Of course, she disagreed.

I've also ran across the "You must have done SOMETHING to loose custody" from the Principal of my son's school.  She even went as far as to say "You abandoned him" -- which is just parroting my EX and his fake-wife -- namely fake-wife.  Now, how many father's have been told they "abandoned" their child?  NCP status is accepted for fathers.  Not that I agree with that totally, and one at a time, this board helps improve life for the kids which includes keeping FATHER's as part of the children's lives.

Unfortunately, I won't participate even on this board because my EX and his fake-wife are still reading and printing off everything I post on these boards.  Then it gets passed on to DH's EX......and both of our boys suffer.  

And kitten, before you ask, NO, I did not give up custody, I was blackmailed into my decision.  The military cares about your personal life where was my EX's employer doesn't give a hoot.  My EX and fake-wife have told everyone that I abandoned my son -- and when I get the feeling that I've run into someone like that -- In about 20 words or less, I explain what really happened -- tell them the truth -- and let them get what they deserves after that.  They shouldn't have lied in the first place.

# [Information provided]

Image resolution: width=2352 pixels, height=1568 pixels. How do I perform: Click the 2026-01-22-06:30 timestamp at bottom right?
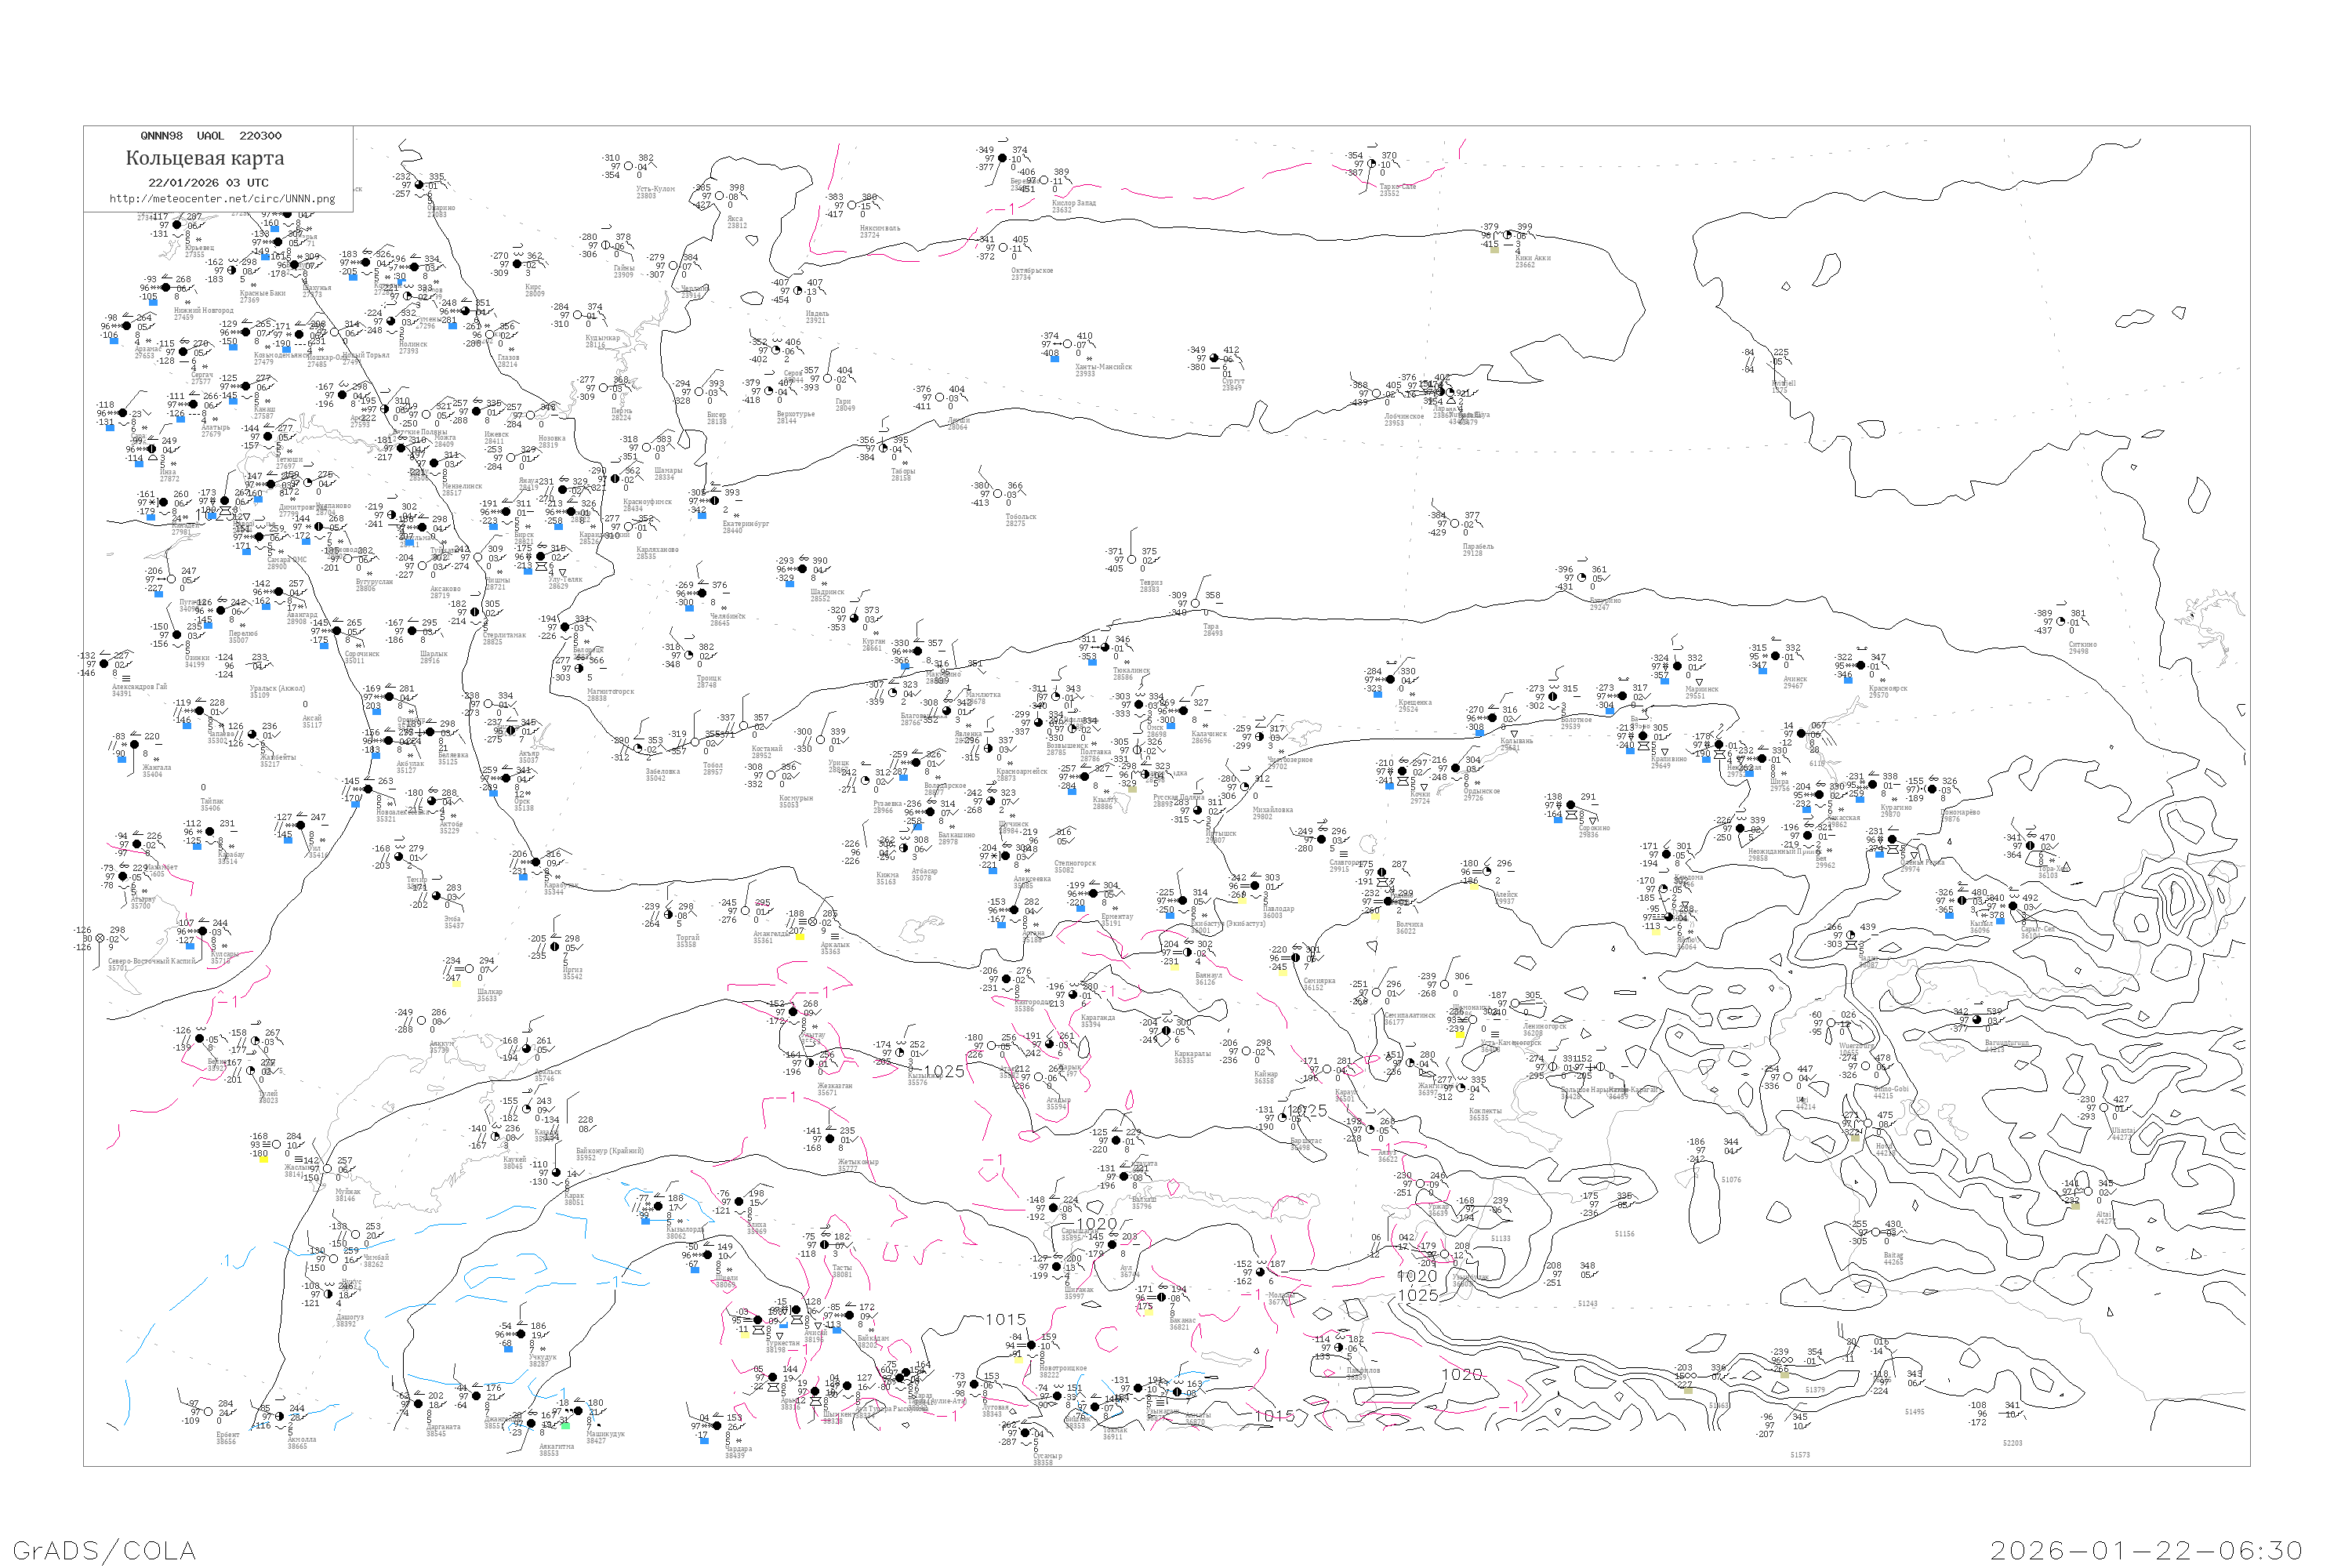point(2146,1550)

# [Tasks and exercises]
(1) In the forum post, who said "You abandoned him" to the writer?
(2) According to the forum post, who reads or is passed the things the writer posts on these boards? Name each one.

# [Responses]
(1) The principal of the writer's son's school.

(2) The writer's EX, the EX's fake-wife, and DH's EX.